I would like to thank everyone and try to help others who may need something similar, related to responses and response transformations in the “string>JSON” format.

To @bruce.dambrosio, thank you because it was through your post that I discovered Promptrix and AlphaWave (Alpha Wave’s automatic response repair in action - Community - OpenAI Developer Forum).

Regarding my experiences using responses and modifying responses (python + json + DB), what kept me going, in most cases, were splits or regex, and only recently did I decide to change two of the main codes I created and maintain (one of which I use for commercial purposes).

I am using the new gpt3.5 and gpt4 models (OpenAI Platform).

I haven’t been able to update with promptrix + alphawave yet, but I would love to have feedback if anyone is kind enough.

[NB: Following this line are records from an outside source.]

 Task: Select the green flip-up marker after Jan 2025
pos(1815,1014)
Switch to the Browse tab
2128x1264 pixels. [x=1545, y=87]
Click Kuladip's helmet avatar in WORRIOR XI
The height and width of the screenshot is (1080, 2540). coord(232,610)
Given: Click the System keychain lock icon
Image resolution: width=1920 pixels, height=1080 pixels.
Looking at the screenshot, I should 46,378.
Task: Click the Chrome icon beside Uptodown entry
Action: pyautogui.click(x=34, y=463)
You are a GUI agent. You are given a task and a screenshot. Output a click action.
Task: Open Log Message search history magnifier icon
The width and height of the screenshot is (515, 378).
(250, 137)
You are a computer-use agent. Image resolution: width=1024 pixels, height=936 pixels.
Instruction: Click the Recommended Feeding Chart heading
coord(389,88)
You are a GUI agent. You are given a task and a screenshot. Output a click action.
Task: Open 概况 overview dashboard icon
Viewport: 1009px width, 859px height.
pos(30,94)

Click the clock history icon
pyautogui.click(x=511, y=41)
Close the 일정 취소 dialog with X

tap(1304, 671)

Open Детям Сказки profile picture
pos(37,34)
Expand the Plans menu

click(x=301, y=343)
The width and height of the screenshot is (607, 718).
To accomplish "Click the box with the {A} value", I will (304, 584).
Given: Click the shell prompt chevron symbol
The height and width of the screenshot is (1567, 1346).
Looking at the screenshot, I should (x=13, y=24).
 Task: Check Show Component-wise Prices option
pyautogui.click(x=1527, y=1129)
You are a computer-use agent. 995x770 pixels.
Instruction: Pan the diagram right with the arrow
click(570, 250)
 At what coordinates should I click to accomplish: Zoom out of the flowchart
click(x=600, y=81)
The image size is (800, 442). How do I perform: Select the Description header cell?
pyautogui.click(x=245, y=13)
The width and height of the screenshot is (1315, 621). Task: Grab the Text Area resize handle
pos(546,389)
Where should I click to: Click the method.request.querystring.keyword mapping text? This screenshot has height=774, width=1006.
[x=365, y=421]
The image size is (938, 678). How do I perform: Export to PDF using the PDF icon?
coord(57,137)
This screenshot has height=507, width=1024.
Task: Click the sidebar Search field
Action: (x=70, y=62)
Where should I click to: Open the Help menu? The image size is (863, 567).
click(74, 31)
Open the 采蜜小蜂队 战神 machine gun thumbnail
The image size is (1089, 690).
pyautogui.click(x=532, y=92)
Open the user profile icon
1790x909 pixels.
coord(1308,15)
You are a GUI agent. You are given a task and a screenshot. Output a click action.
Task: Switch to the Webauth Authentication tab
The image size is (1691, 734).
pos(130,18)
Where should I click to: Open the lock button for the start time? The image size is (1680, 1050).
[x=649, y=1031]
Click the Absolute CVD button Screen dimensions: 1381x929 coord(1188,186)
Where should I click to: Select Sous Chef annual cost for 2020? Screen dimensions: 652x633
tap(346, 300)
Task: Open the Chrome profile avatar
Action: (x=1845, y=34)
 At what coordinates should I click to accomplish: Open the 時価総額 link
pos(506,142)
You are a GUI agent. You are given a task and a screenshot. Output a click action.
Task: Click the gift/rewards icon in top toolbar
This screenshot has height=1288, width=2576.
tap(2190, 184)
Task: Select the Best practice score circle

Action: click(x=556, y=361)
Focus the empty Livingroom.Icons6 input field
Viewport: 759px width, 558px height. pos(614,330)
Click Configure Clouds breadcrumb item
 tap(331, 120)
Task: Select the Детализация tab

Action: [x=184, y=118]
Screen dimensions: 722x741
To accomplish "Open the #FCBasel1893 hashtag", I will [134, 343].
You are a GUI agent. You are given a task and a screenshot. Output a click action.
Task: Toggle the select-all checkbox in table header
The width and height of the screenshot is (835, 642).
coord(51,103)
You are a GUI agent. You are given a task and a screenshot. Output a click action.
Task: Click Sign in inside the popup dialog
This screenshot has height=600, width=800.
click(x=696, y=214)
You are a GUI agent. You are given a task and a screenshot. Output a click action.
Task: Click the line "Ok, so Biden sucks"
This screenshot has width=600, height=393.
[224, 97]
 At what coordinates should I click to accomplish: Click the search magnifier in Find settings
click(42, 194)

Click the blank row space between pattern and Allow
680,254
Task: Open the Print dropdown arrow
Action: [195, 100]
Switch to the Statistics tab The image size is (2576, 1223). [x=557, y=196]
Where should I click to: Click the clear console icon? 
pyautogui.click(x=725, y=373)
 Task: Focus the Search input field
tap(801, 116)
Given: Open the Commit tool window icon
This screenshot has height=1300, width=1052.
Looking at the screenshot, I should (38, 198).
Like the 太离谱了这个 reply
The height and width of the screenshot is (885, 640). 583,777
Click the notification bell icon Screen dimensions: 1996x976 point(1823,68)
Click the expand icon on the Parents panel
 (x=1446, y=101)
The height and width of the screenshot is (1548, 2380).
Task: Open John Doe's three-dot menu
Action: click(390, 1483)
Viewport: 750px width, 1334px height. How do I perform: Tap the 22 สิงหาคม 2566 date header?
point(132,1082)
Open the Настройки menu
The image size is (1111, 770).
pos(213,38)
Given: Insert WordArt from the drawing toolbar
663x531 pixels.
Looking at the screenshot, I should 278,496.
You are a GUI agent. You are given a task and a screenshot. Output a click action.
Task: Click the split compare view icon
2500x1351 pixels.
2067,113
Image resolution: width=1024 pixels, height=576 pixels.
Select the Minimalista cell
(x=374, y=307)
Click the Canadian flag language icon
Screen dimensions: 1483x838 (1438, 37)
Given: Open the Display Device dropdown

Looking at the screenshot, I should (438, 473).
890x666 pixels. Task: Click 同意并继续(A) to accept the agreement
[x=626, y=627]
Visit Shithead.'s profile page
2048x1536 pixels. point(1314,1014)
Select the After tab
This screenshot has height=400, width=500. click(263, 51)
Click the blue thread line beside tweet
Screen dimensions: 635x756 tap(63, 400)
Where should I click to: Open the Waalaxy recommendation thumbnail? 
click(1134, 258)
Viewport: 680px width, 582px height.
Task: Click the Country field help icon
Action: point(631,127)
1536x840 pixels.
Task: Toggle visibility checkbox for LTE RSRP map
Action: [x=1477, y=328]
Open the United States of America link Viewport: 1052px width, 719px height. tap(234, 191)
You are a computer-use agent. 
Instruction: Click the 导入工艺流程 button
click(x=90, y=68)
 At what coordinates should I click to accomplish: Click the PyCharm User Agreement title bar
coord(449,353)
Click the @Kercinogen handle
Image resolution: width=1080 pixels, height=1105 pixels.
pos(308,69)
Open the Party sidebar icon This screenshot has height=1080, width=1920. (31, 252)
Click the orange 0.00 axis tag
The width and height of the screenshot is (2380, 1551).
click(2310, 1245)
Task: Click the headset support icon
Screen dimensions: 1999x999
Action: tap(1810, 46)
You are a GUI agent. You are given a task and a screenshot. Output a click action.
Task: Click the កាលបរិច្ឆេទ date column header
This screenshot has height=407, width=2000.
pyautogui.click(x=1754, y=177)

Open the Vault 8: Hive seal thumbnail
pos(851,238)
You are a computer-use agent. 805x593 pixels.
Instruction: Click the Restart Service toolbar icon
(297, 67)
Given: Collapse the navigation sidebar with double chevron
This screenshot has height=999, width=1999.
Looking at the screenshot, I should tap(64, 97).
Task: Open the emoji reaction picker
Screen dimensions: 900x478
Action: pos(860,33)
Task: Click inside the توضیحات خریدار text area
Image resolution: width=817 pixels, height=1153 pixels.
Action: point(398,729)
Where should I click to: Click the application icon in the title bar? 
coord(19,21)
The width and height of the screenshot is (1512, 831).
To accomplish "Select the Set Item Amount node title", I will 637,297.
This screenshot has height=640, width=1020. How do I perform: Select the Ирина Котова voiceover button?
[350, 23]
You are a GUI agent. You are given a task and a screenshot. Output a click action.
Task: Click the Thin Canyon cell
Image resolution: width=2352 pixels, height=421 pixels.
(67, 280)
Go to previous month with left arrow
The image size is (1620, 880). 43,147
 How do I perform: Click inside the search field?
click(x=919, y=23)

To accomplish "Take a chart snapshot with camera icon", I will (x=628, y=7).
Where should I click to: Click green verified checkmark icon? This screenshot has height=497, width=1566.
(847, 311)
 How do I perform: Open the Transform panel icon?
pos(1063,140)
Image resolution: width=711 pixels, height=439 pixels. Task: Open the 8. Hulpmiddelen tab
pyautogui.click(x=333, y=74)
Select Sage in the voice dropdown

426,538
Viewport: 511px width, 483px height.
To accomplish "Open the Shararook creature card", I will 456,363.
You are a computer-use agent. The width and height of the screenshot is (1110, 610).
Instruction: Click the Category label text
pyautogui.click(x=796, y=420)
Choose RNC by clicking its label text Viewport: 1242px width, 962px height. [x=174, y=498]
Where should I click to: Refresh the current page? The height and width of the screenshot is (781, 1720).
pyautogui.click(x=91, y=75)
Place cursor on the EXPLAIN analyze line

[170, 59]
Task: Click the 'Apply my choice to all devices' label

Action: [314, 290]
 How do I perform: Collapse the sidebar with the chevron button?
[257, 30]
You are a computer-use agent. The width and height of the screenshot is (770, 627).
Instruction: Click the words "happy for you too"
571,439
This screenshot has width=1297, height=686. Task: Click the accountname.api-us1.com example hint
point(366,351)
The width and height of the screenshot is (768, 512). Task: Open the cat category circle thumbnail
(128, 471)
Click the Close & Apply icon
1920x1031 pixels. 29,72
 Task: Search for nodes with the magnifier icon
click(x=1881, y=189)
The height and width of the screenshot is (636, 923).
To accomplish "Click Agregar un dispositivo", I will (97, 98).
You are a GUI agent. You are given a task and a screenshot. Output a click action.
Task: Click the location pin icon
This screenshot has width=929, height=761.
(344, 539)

In any case, I revived the post and will soon share my results with promptrix.

@joseicarobc are you using the Python or JS versions of Promptrix+Alphawave? I’ve made a number of recent improvements to the JS versions but the Python version is a little lagging. AlphaWave is still pretty much state-of-the-art (in my opinion) with regards to improving the overall reliability of getting structured data back from the model.